▶ _WORK TO COMPLETE_:
From the line containing "1920x1080 (462, 1774)" down to the line containing "phpBB (163, 531)", copy out the entries below exactly, both lines included, and nothing else; pictures do not belong in the copy.

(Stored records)
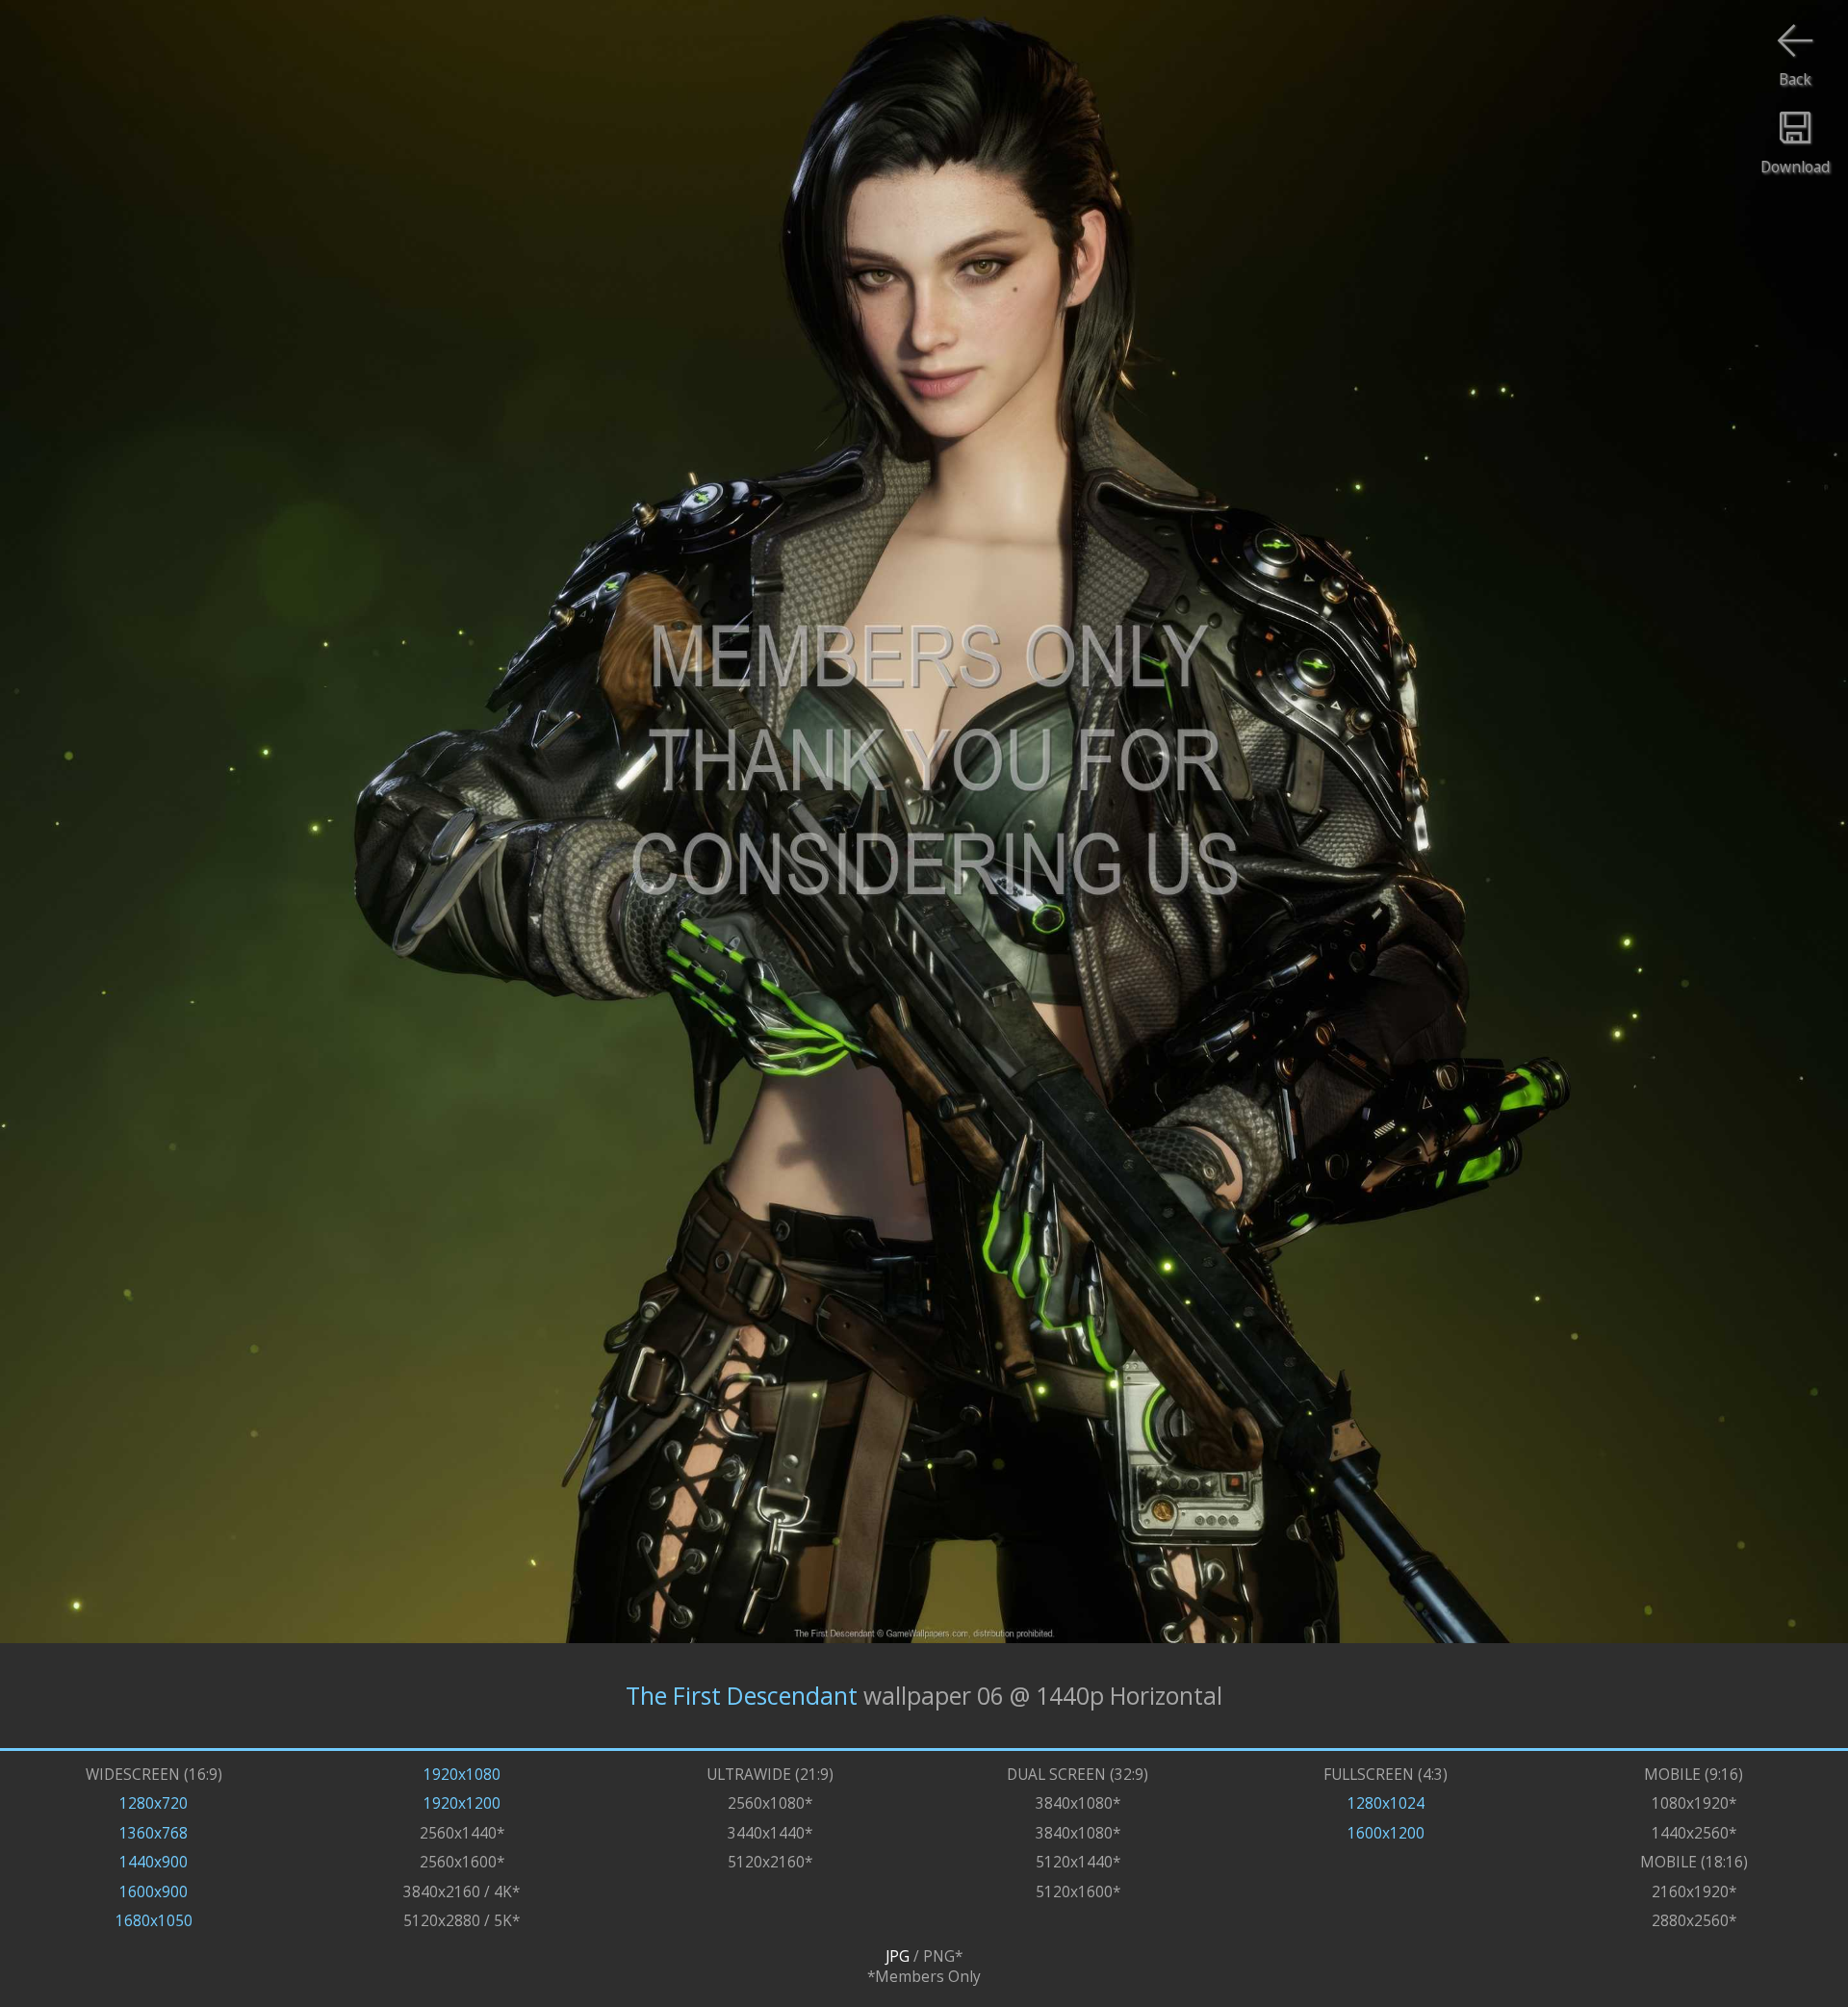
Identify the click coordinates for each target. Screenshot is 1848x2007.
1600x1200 (1386, 1833)
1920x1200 (462, 1803)
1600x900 (153, 1892)
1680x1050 (154, 1921)
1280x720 (153, 1803)
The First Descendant (742, 1695)
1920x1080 (462, 1774)
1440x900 (153, 1862)
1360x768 (153, 1833)
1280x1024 (1386, 1803)
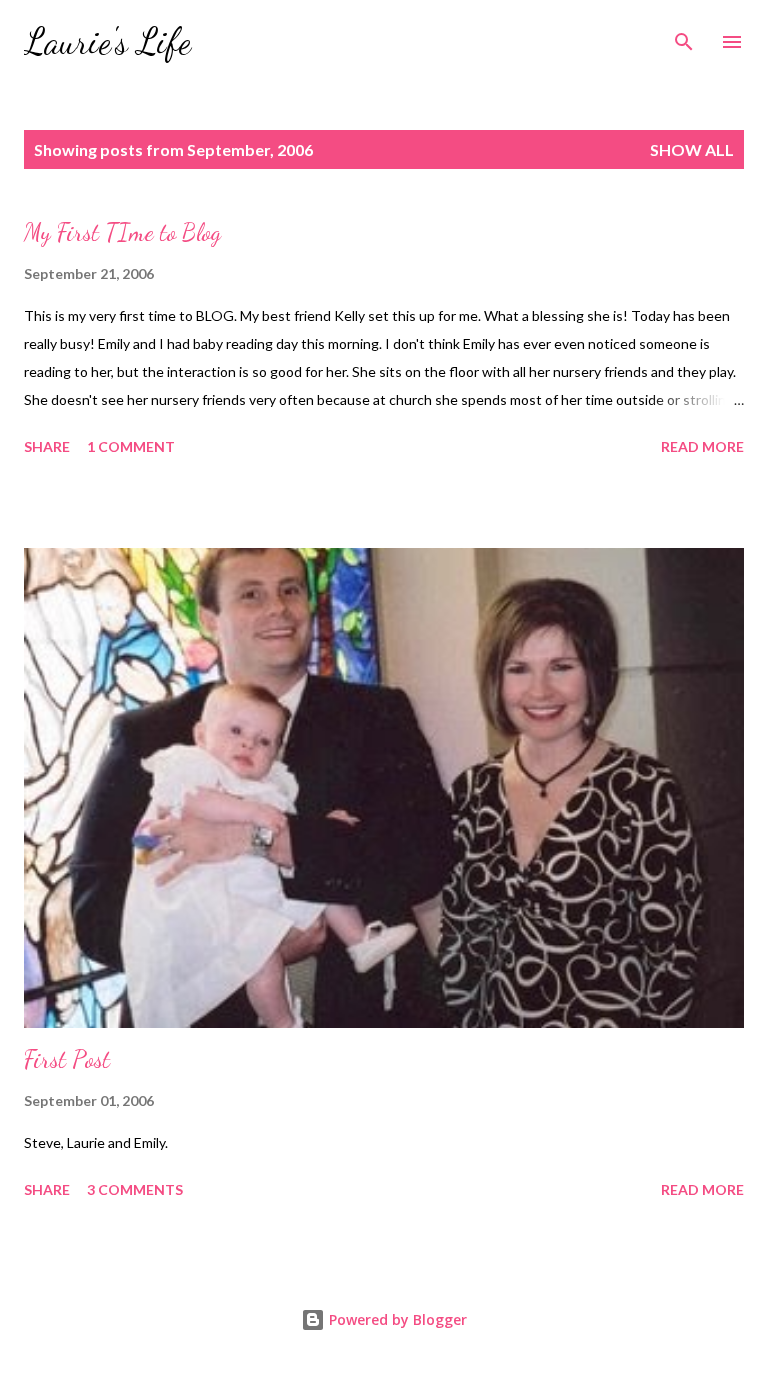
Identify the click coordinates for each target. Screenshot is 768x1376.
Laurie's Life (107, 41)
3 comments (135, 1189)
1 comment (131, 446)
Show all (692, 149)
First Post (67, 1059)
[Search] (684, 36)
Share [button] (47, 446)
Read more (702, 446)
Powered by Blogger (396, 1319)
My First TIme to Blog (122, 232)
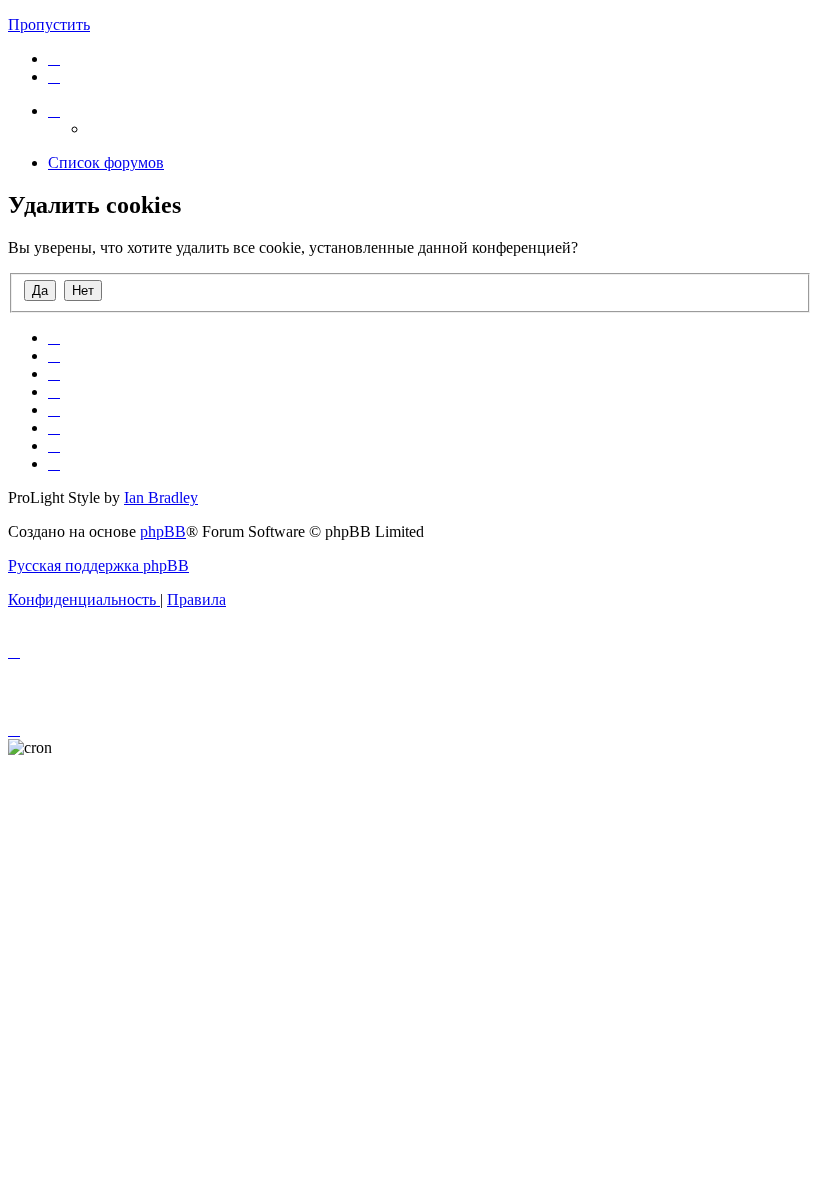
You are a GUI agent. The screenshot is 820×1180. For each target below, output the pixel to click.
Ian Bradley (161, 497)
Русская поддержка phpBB (98, 565)
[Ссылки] (54, 110)
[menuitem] (54, 58)
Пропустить (49, 24)
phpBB (163, 531)
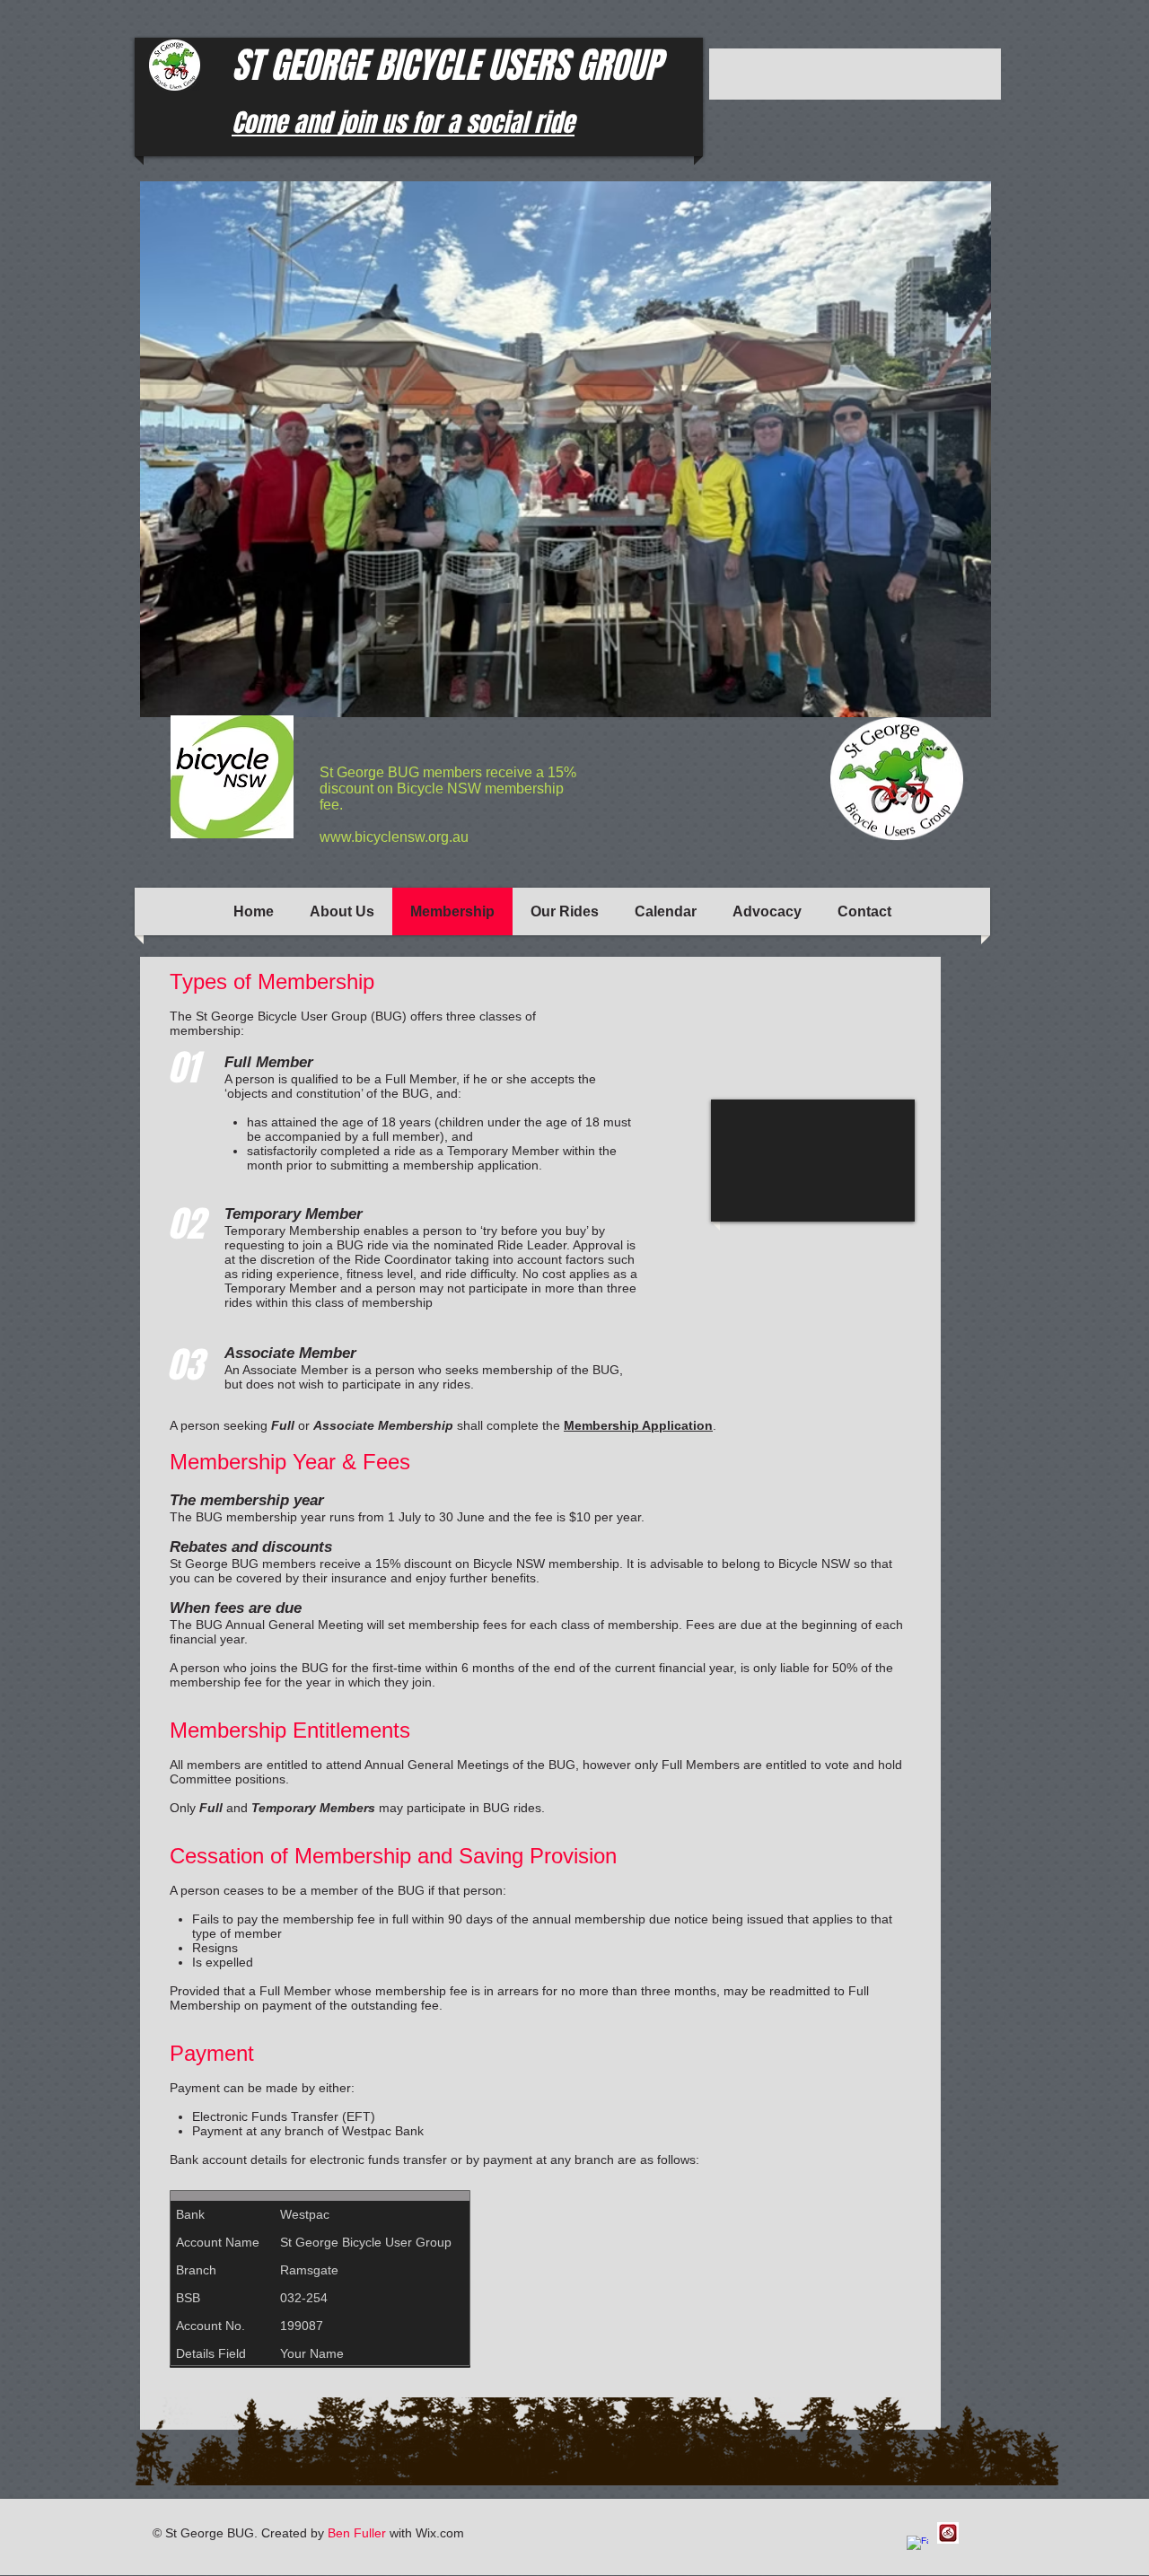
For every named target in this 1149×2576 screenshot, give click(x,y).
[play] (947, 701)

▶ _OUTPUT FOR THIS TASK_:
1920x1080 (462, 1774)
1440x900 (153, 1862)
1360x768 (153, 1833)
1280x1024 (1386, 1803)
Identify the click coordinates for each target. Screenshot is 768x1376.
Laurie's Life (107, 41)
3 comments (135, 1189)
1 comment (131, 446)
Show all (692, 149)
First Post (67, 1059)
[Search] (684, 36)
Share [button] (47, 446)
Read more (702, 446)
Powered by Blogger (396, 1319)
My First TIme to Blog (122, 232)
You are a GUI agent. The screenshot is 820×1180. For each target below, output the pixel to click.
Ian Bradley (161, 497)
Русская поддержка phpBB (98, 565)
[Ссылки] (54, 110)
[menuitem] (54, 58)
Пропустить (49, 24)
phpBB (163, 531)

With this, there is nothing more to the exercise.